Traders in newly-public Roku are finding that out the hard way.
They’ve piled into wagers against the company as the stock — which started trading on September 27 — has tripled in price. That surge to $42 a share from the initial public offering price of $14 has resulted in $108 million in mark-to-market losses for short sellers, according to data compiled by financial-analytics firm S3 Partners.
That includes a $48.5 million loss on Monday alone as Roku shares climbed as much as 28%, riding the momentum of a better-than-expected earnings report, S3 data show. With sales that beat Wall Street estimates, Roku is giving investors confidence it is making progress on its plan to evolve from a commodity hardware company into an advertising business.
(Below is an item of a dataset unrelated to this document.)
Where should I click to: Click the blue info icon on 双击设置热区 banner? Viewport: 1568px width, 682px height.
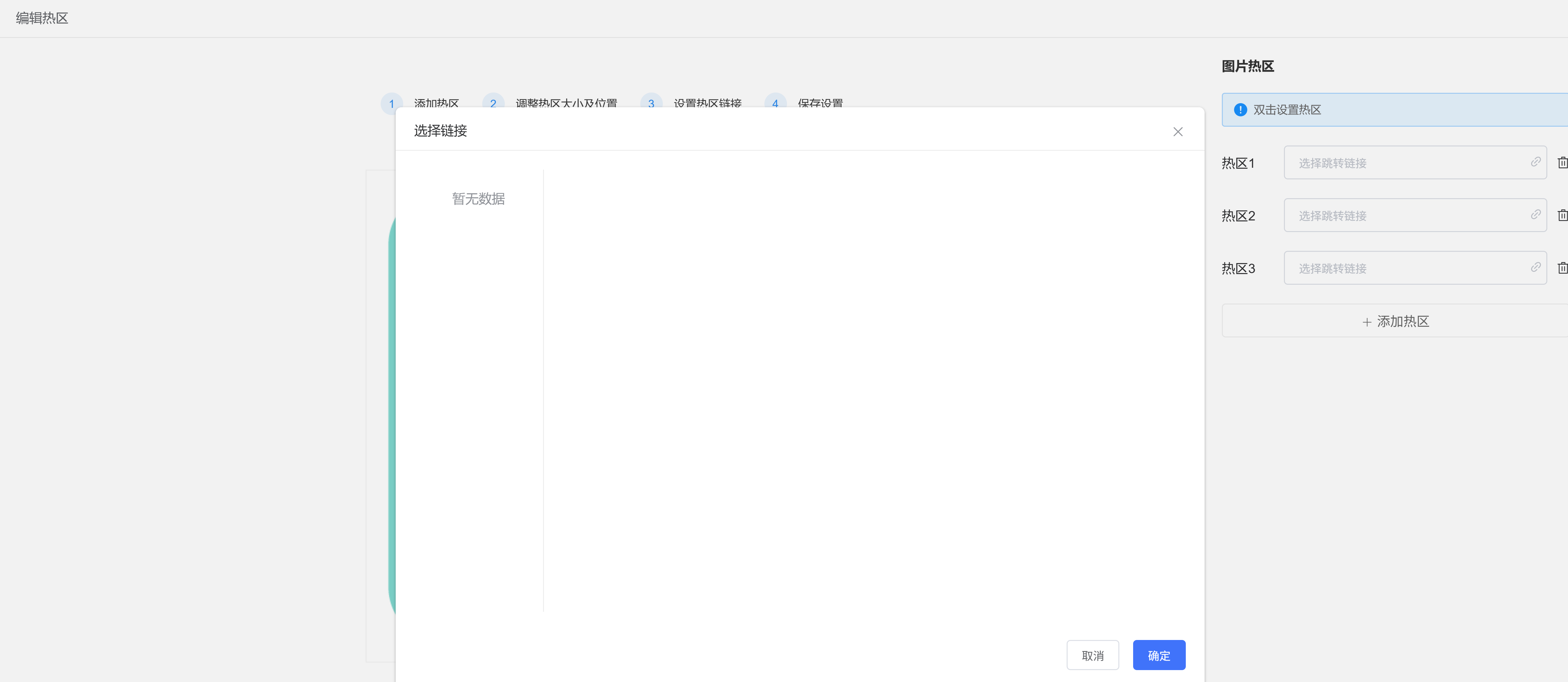(1240, 110)
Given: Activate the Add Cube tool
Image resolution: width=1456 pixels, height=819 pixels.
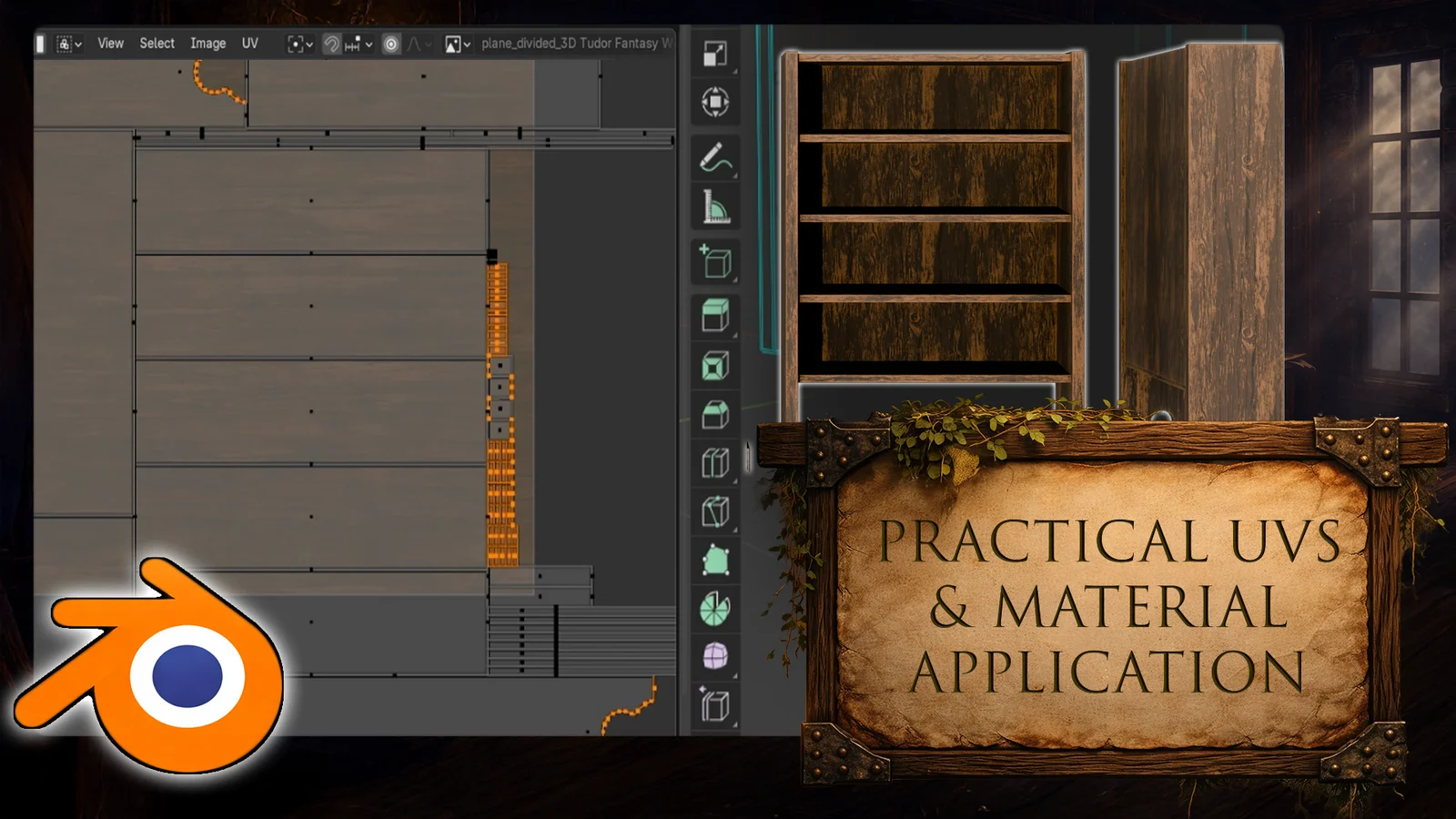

While short interest — a measure of bets that a stock will fall — has multiplied since Roku’s IPO, it has stayed surprisingly unchanged throughout most of November. To S3, this means that traders haven’t been taking profits on short positions, which in turn suggests that the recent move higher is due to outright bullish sentiment. That’s a good sign for a company like Roku, which is navigating a crowded field of digital competitors.
And if you’re looking at Roku’s elevated price and thinking now’s a good time to get short, you might be sorely disappointed. S3 points out that the number of shares available for lending is starting to dwindle, which is driving up costs.